*Data in this exercise*
*** Begin section ***

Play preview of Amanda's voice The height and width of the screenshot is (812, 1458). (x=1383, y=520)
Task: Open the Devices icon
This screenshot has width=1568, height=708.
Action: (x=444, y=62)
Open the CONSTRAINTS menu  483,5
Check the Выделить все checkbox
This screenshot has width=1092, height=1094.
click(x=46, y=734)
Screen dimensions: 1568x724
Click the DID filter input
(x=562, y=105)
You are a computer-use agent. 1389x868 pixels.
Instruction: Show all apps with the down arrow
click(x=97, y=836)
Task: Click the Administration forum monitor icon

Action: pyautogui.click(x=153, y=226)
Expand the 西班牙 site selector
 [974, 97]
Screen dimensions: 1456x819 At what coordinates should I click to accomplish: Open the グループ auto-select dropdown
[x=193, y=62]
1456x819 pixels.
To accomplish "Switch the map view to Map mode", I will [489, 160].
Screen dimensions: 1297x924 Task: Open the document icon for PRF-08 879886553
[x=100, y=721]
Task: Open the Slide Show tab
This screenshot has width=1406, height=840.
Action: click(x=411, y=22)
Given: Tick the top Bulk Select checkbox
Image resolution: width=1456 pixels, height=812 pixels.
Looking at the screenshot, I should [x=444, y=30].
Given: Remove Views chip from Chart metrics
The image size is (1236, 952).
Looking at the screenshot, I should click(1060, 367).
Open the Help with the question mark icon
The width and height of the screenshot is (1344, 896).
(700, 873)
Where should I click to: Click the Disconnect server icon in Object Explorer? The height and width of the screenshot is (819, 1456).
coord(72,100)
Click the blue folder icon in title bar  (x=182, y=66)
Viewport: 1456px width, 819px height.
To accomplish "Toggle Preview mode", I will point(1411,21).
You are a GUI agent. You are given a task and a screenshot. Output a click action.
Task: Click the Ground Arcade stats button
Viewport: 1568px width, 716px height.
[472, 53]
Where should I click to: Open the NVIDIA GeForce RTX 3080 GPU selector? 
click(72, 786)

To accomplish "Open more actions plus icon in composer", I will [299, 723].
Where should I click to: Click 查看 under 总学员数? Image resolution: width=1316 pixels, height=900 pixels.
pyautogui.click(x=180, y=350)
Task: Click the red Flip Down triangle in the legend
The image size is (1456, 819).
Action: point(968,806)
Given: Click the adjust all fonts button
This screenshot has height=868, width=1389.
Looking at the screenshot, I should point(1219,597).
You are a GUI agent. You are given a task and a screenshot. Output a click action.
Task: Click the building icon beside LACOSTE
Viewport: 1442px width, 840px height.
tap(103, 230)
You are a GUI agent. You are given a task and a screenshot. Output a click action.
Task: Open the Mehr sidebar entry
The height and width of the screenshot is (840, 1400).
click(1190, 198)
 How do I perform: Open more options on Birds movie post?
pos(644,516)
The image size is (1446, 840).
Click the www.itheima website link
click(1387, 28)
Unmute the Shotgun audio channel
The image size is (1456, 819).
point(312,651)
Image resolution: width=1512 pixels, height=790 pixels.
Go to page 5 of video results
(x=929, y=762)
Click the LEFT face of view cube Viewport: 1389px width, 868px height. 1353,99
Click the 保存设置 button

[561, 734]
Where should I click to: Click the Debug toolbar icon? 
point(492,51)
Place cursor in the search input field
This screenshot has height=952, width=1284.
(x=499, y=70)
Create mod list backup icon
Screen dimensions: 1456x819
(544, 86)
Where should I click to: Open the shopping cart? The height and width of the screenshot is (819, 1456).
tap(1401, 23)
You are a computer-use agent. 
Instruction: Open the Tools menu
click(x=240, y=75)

*** End section ***

*Work item*
Which of the lines in the material above contain "mode"? Copy each one out.

*Solution for this task*
To accomplish "Switch the map view to Map mode", I will [489, 160].
To accomplish "Toggle Preview mode", I will point(1411,21).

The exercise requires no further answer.